▶ **YOUR OBJECTIVE**
Take nothing but the lines from the one with "Where should I click to: Cancel" through the one with "Select the Programado" in the entries below, both ends kept, and return them exactly with pictures left out.

▶ **DATA FOR THE TASK**
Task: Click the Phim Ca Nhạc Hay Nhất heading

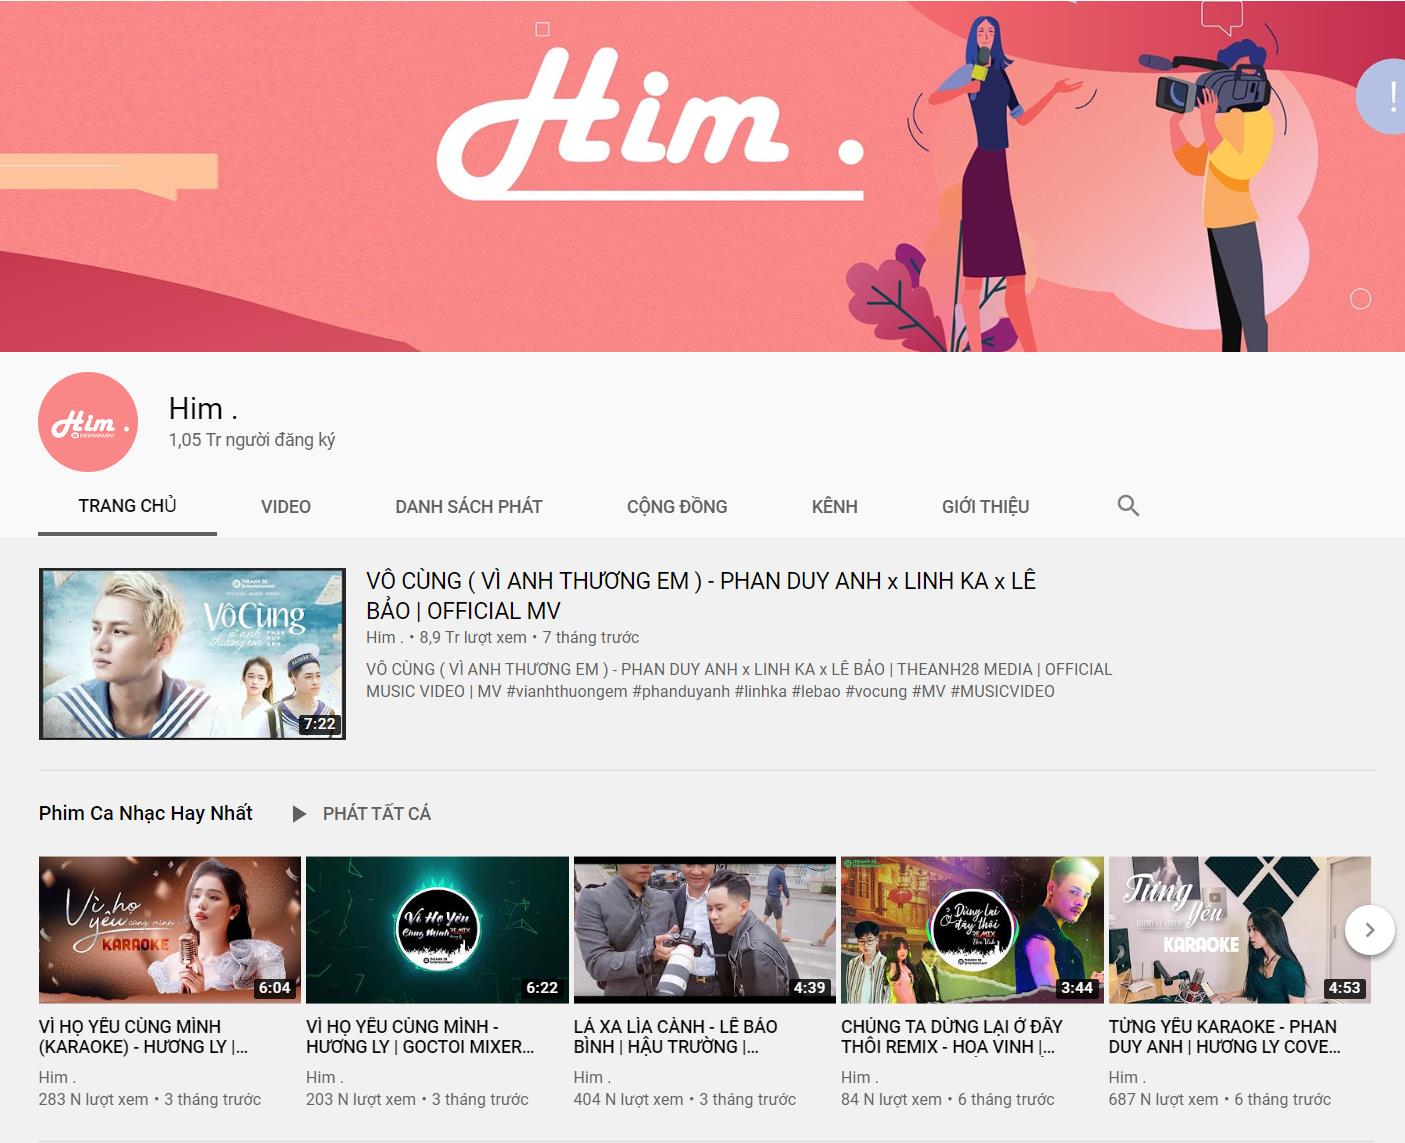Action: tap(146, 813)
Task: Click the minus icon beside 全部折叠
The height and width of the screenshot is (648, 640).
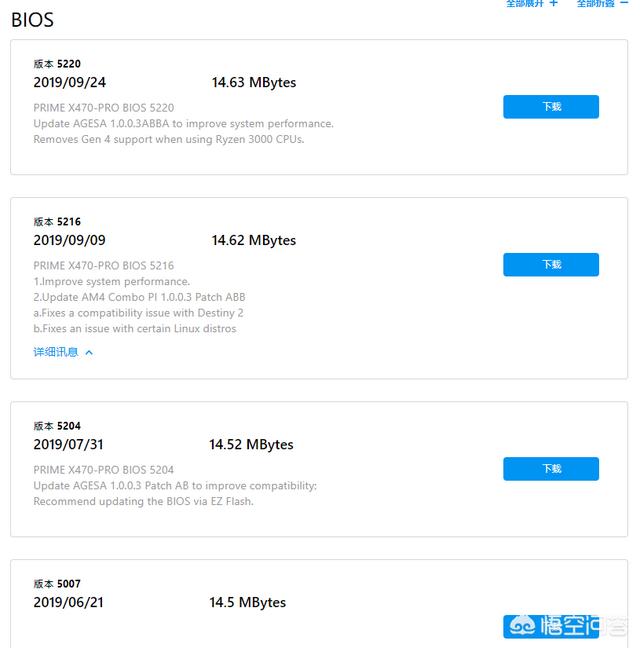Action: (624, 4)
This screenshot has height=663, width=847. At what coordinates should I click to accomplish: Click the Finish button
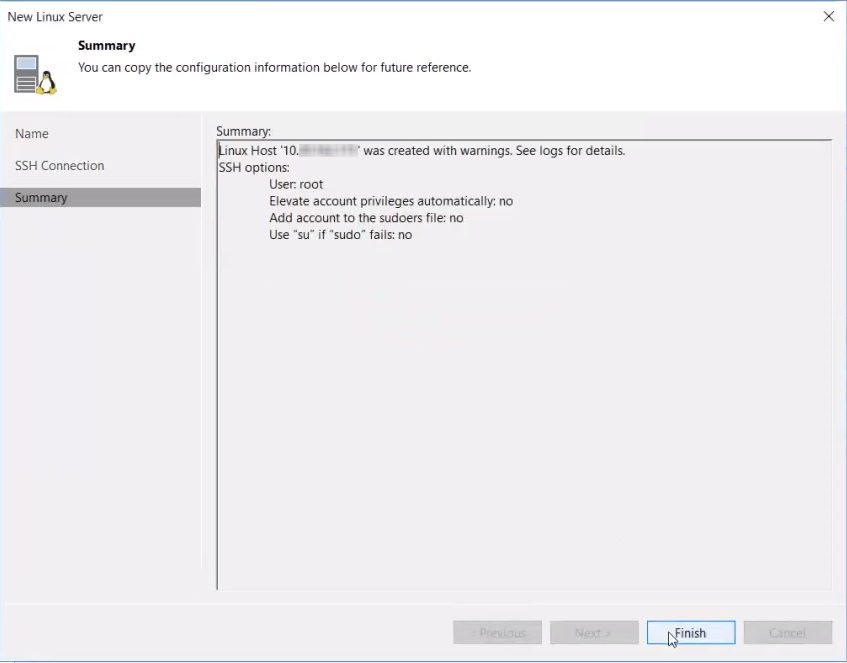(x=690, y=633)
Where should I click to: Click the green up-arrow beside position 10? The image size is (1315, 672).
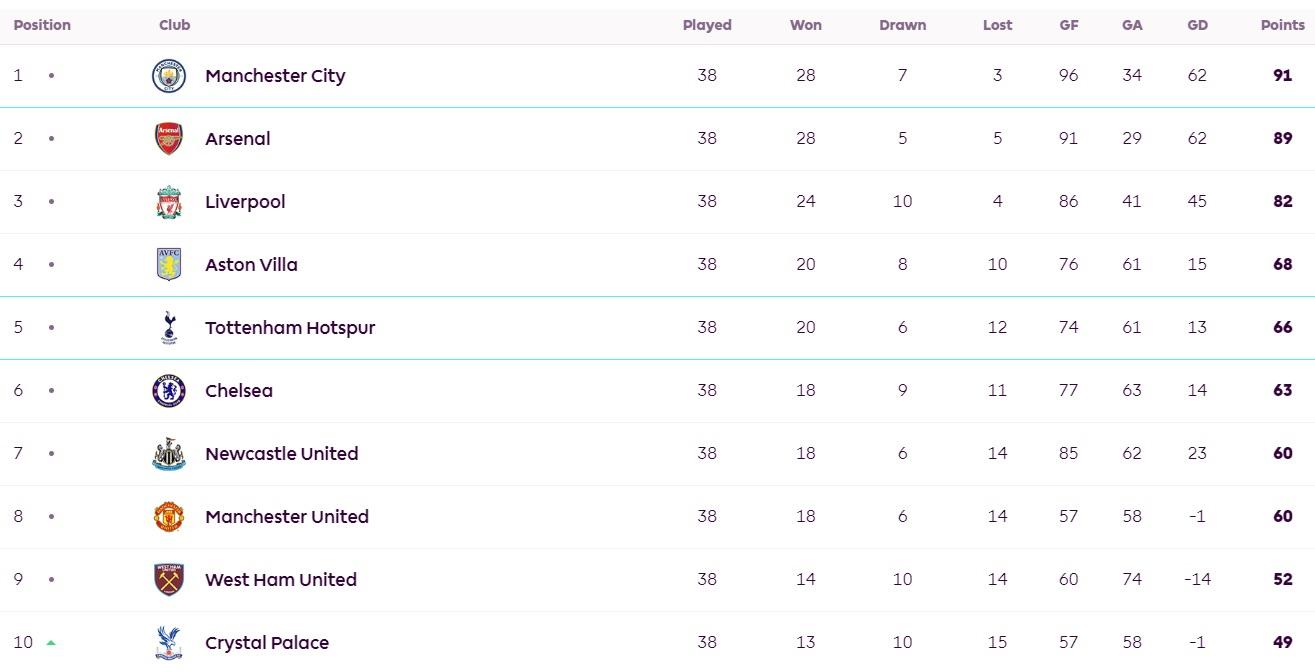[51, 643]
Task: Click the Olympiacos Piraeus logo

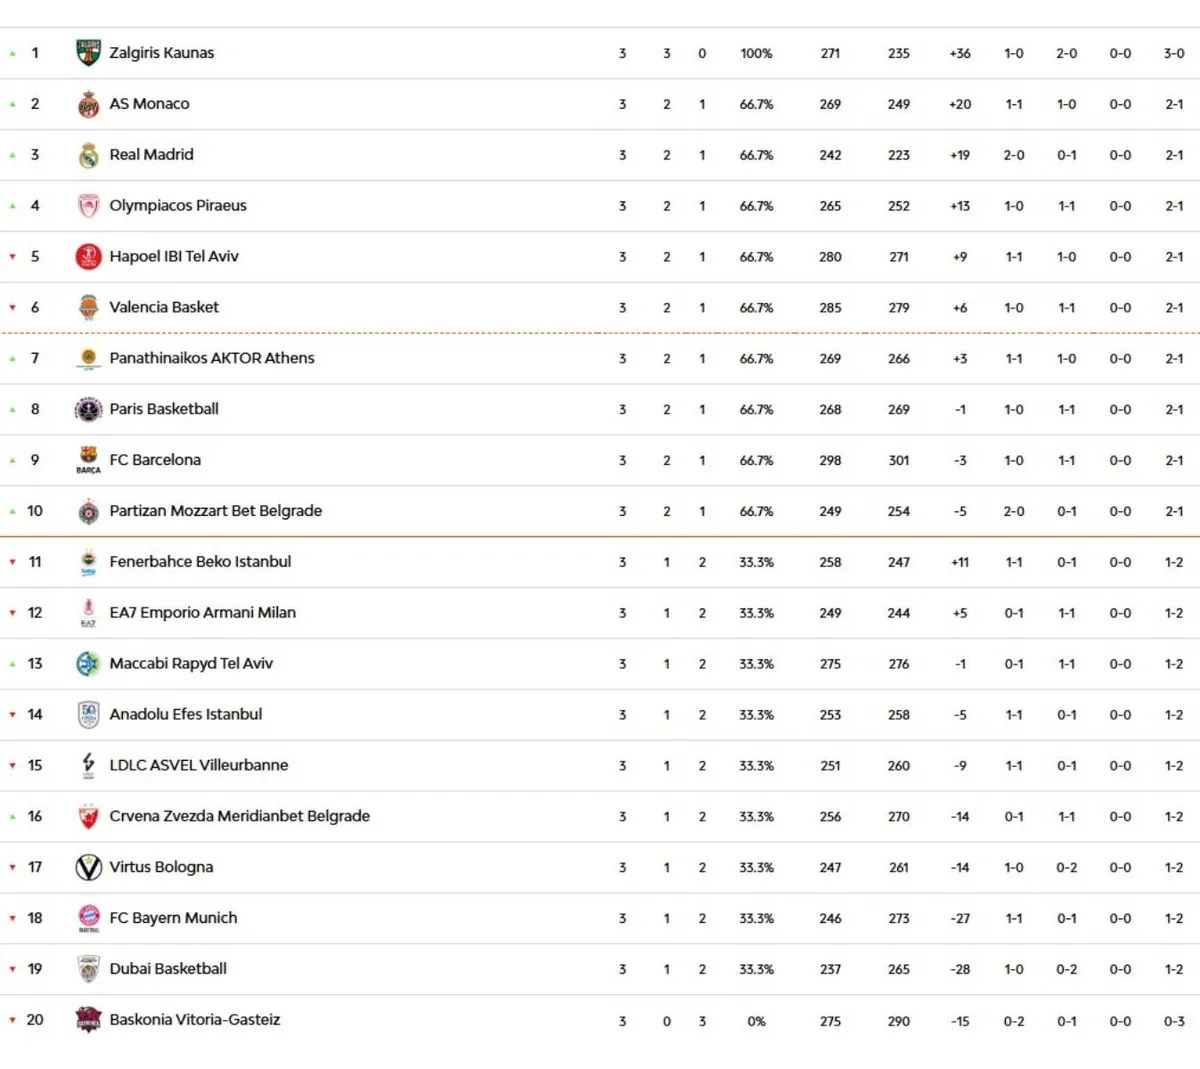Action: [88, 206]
==
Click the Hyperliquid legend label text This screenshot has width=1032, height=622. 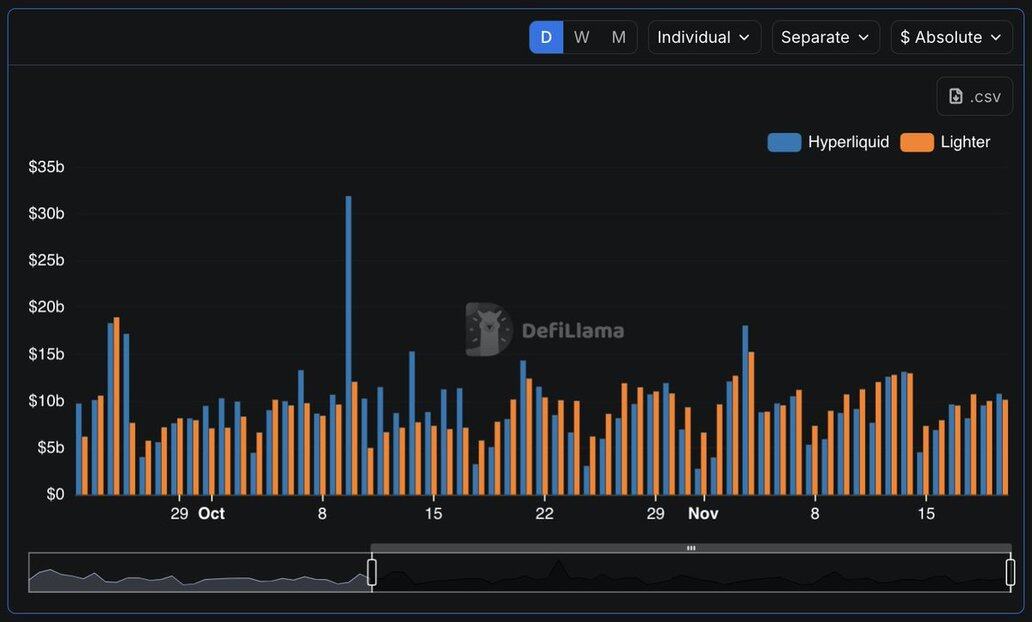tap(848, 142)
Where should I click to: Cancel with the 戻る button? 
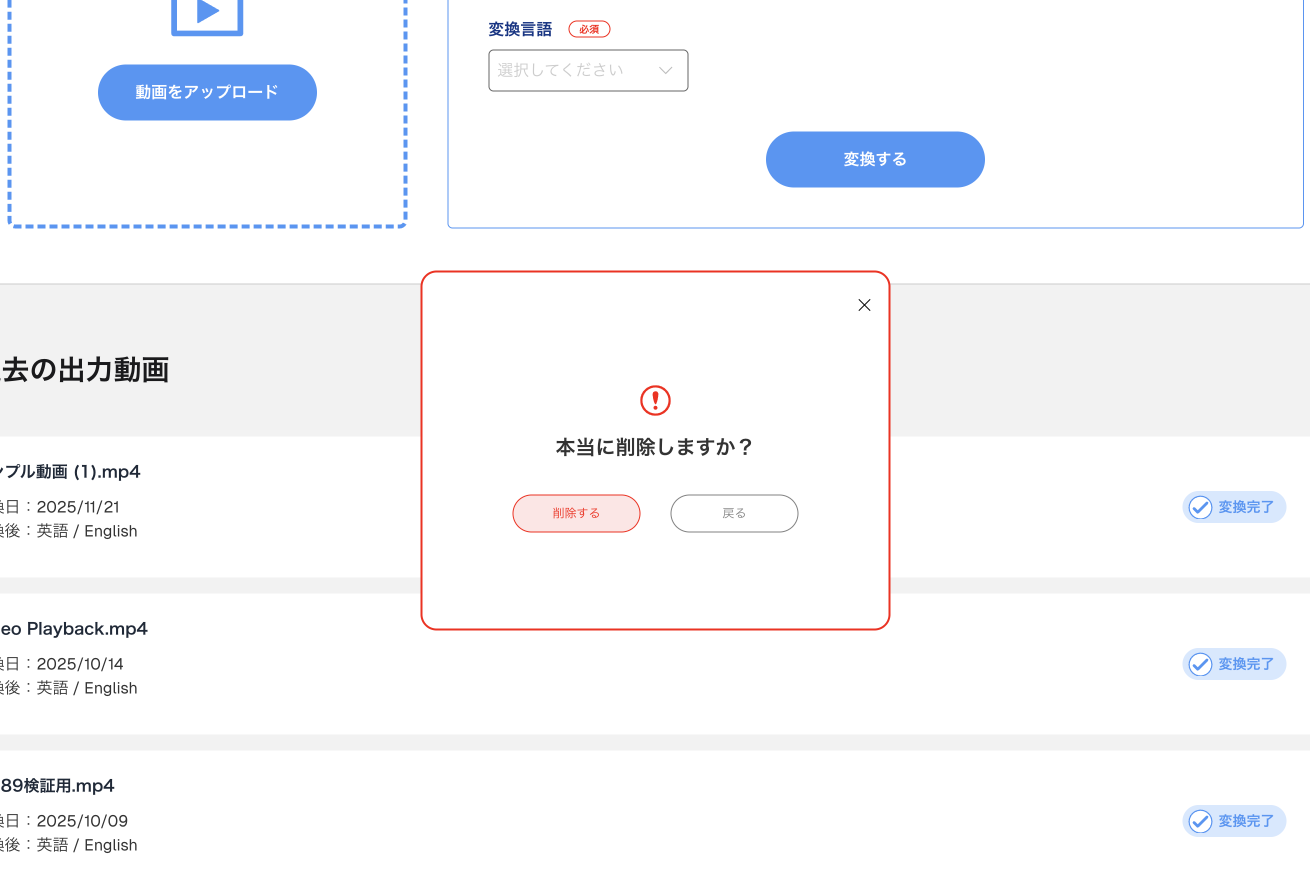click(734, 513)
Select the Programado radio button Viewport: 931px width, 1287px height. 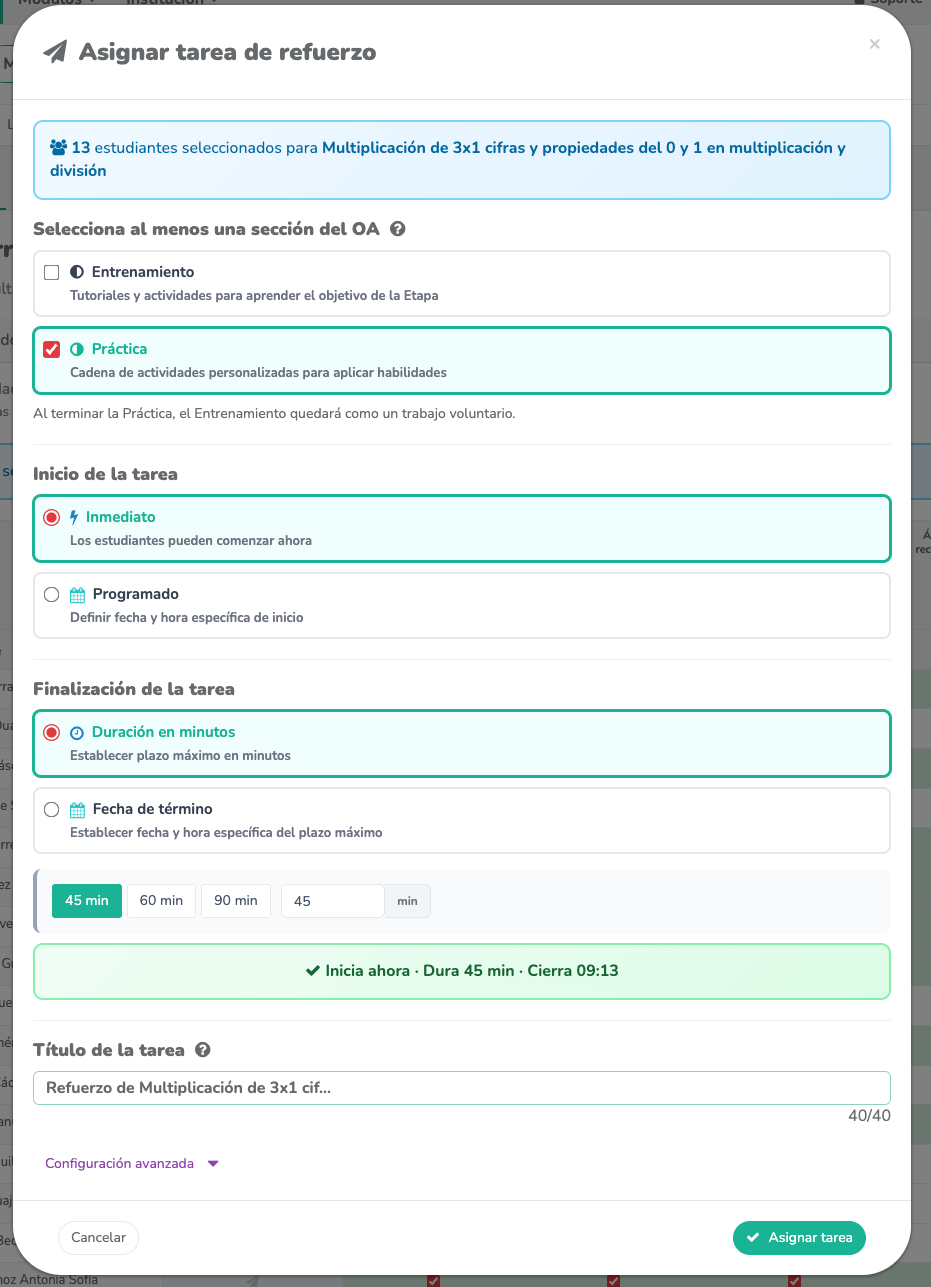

▶ **TASK RESULT**
Where should I click to: Cancel with the 戻る button? 
click(734, 513)
Select the Programado radio button Viewport: 931px width, 1287px height. 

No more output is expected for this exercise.